Find the line containing "7 [button] (131, 2439)" in the records below. Copy exactly that line and each one after it, ending at the line containing "[Share on Twitter] (60, 274)", and nothing more.

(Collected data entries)

○ ○ ○

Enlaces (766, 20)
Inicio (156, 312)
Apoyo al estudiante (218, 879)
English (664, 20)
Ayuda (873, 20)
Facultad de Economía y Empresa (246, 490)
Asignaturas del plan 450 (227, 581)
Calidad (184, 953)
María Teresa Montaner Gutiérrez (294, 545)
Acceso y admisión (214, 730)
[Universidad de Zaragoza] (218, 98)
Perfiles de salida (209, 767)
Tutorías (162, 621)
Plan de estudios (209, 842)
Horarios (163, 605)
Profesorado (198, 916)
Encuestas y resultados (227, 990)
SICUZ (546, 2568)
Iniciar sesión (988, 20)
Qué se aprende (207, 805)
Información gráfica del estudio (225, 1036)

○ ○ ○

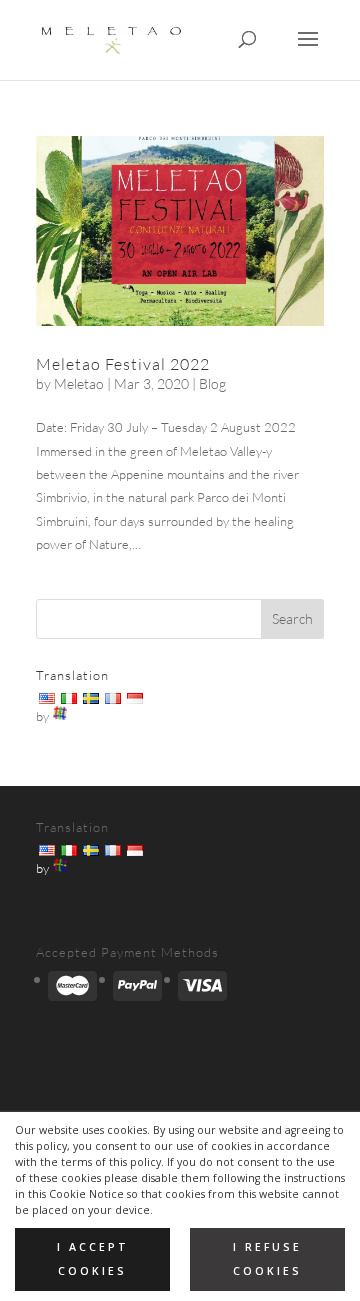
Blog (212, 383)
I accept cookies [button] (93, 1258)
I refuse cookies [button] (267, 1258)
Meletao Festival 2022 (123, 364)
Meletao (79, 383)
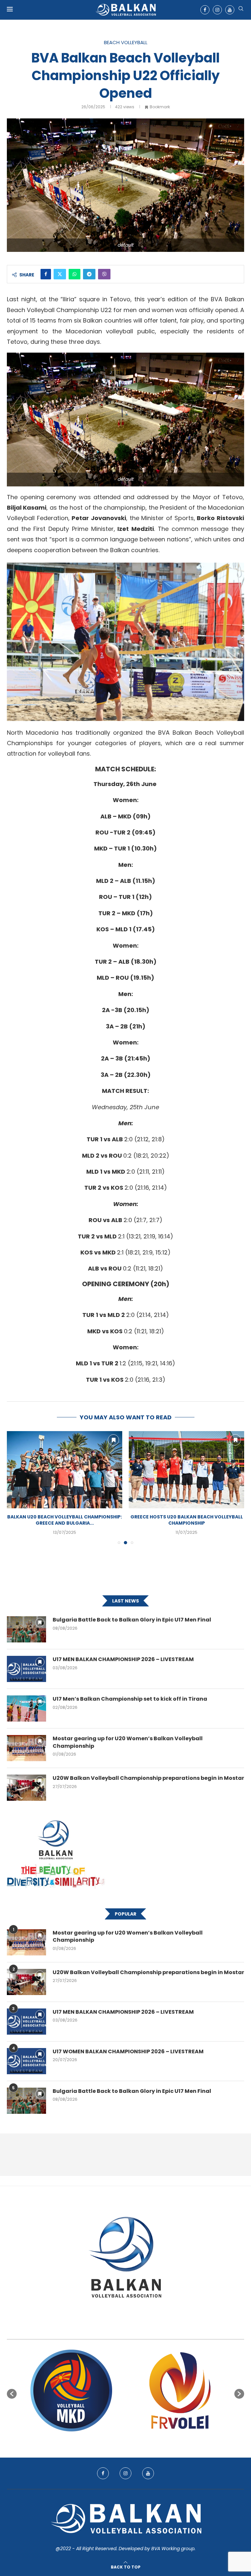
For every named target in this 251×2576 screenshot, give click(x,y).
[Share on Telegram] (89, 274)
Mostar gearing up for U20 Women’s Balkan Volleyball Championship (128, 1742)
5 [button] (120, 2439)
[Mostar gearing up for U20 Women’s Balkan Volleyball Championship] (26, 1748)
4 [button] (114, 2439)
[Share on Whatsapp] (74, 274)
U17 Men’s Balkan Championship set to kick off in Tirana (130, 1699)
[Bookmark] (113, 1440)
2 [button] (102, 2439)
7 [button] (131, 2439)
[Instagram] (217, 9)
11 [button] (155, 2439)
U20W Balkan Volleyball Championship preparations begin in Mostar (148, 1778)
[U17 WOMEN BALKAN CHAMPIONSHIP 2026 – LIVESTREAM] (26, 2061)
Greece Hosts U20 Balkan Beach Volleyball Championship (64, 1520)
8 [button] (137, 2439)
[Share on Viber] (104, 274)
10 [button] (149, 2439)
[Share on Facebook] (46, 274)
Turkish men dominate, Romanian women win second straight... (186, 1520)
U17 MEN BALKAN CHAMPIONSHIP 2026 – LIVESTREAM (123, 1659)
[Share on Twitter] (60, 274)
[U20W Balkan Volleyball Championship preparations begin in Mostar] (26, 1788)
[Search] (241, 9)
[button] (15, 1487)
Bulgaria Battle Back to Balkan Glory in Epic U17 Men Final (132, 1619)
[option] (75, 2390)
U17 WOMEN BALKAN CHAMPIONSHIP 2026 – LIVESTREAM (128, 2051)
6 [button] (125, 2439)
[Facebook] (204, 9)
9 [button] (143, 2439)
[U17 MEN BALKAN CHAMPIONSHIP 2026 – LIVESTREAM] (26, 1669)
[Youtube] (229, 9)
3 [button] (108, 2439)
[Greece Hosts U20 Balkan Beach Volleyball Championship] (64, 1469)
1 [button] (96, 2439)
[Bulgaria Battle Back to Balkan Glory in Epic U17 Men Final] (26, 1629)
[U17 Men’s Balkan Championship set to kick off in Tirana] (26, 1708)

○ ○ ○

§ RESULT OF THE EXERCISE:
7 [button] (131, 2439)
[Instagram] (217, 9)
11 [button] (155, 2439)
U20W Balkan Volleyball Championship preparations begin in Mostar (148, 1778)
[U17 WOMEN BALKAN CHAMPIONSHIP 2026 – LIVESTREAM] (26, 2061)
Greece Hosts U20 Balkan Beach Volleyball Championship (64, 1520)
8 [button] (137, 2439)
[Share on Viber] (104, 274)
10 [button] (149, 2439)
[Share on Facebook] (46, 274)
Turkish men dominate, Romanian women win second straight... (186, 1520)
U17 MEN BALKAN CHAMPIONSHIP 2026 – LIVESTREAM (123, 1659)
[Share on Twitter] (60, 274)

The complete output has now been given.